Instrument data systems often produce a number of files for each analysis performed. Typical of these are raw files, processed files, method and sequence information, GLP information and so on. It is a pre-requisite to treat all these as a single inseparable unit and ensure they are all archived together. eRecordManager understands the relationships for each of the supported instrument software formats, and can easily be configured for new or additional file types. For example, eRecordManager can be configured to capture a relevant Microsoft Word document along with the actual instrument data.
Once the instrument data files are gathered together they are moved to the server. There, the appropriate translator creates an XML copy that is then stored as a BLOB in the Oracle database.
Metadata information is extracted from the data (i.e. date/time created, owner, application type, sample name, component names, batch, LIMS ID, etc.) and stored in the Oracle database based on standard system rules and configurable mapping policies.
LONG-TERM STORAGE
Long term availability of the data is paramount. For this reason, eRecordManager stores the complete ‘Record’ including the original data and a copy of the XML and Meta data in portable ZIP archive files. Each archive file itself is uniquely named allowing separate companies, organizations, departments or labs to merge their eRecordManager archives without the worry of duplicate identifiers.
The choice of storage media can be regular magnetic drives, CD-R, DVDRAM etc., either directly attached to the server or configured as a Storage Area Network (SAN). As mass storage technologies change, eRecordManager is designed to allow easy migration of all archive files from one media to another. This is an essential part of any archiving system where data is likely to be kept for many decades.
Each archived data unit can exist without relying on the Oracle database.
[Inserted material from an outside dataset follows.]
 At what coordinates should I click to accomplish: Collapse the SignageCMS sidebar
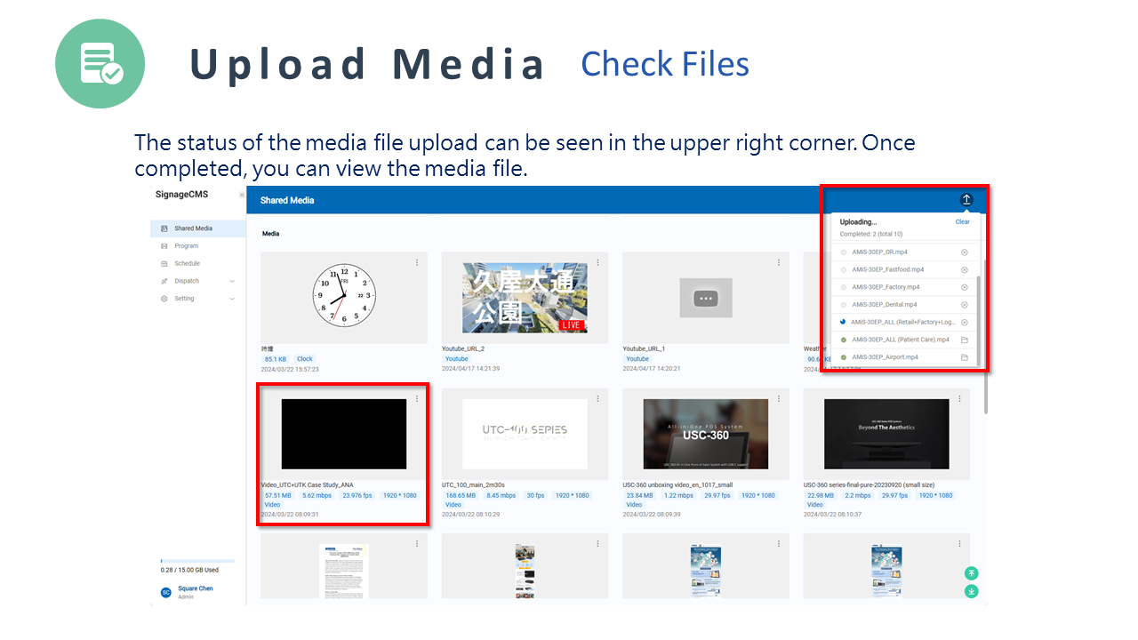point(242,195)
The archived ZIP files are completely self-describing records of everything known about the data including raw data, processed data, metadata, names, dates, file paths, and associated files.
Using the extracted metadata there are a number of different ways that the data can be organized and retrieved. eRecordManager offers the ability to define any number of user-defined folders containing groupings of “filtered” data, organized, for instance, by date, application type, analyst, etc. Folders are displayed and manipulated using an Explorer-style user interface, which can be easily configured to show various fields from the Oracle database.
SUMMARY
The management of high volumes of data is one of the biggest issues facing the scientific community today and traditional archiving and data management systems require the original data system to be able to review and manipulate the real data (the XM data pairs). eRecordManager has been aptly described as a ‘Data Preservation System’ making extensive use of XML to ensure that data are available for publishing, mining, review and manipulation many years into the future, long after the original data systems and the computers they run on have become obsolete. With eRecordManager, there is no longer the requirement to retain legacy computer and software systems in order to access their archive of proprietary, binary data file formats.